A week later, I attended the Tri Fitness Endurance Camp in June. It was well worth the time. Tons of great information, outstanding supported workouts, and the camaraderie made it all really fun. It was great weekend. Of course, two of the main topics focused on the importance of proper nutrition and hydration, which is something I was struggling with. As a result, I decided to switch my bike nutrition over to liquid calories—kind of as an experiment. This seems to be working really well for me. It makes it easy for me to monitor my intake without having to eat a gel every 20 minutes, and I feel great. I’m still trying to figure out the correct amount hydration; this seems like more of a moving target.

More recently, I completed my first Half Ironman in Chisago. It was another hot day, but a much different experience. Vicki designed a specific strategy for my hydration, nutrition, electrolytes, and pace. Fortunately, I was able to follow direction and crossed the finish line feeling great. It was a real confidence booster leading up to the full in September.

All the training hours I’ve logged this summer has made me more confident in my abilities, and it’s simply allowed me to become more comfortable. For example, I can eat and drink in the aero position, and I’m less creeped out when I’m alone in the lake. In fact, I’m so comfortable, I can’t even urinate anymore unless I’m actually on a Tri bike (kidding, I’m not to that level of comfort)!

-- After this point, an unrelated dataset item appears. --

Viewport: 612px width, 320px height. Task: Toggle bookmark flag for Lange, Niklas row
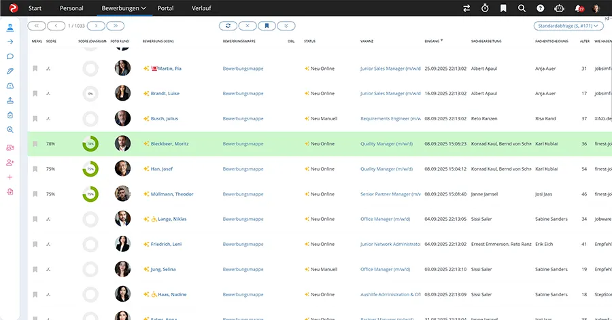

I can feel my training gaining momentum. It's quickly picking up speed, and one thing seems to build on the other. The long rides, the long swims, brick workouts, and the races all keep me moving in the right direction, one step at a time. My training schedule is beginning to peak and I’m feeling good. I can see the dreaded FLD (F***ing Long Day) on the horizon and I’m not even worried (ok, maybe a little).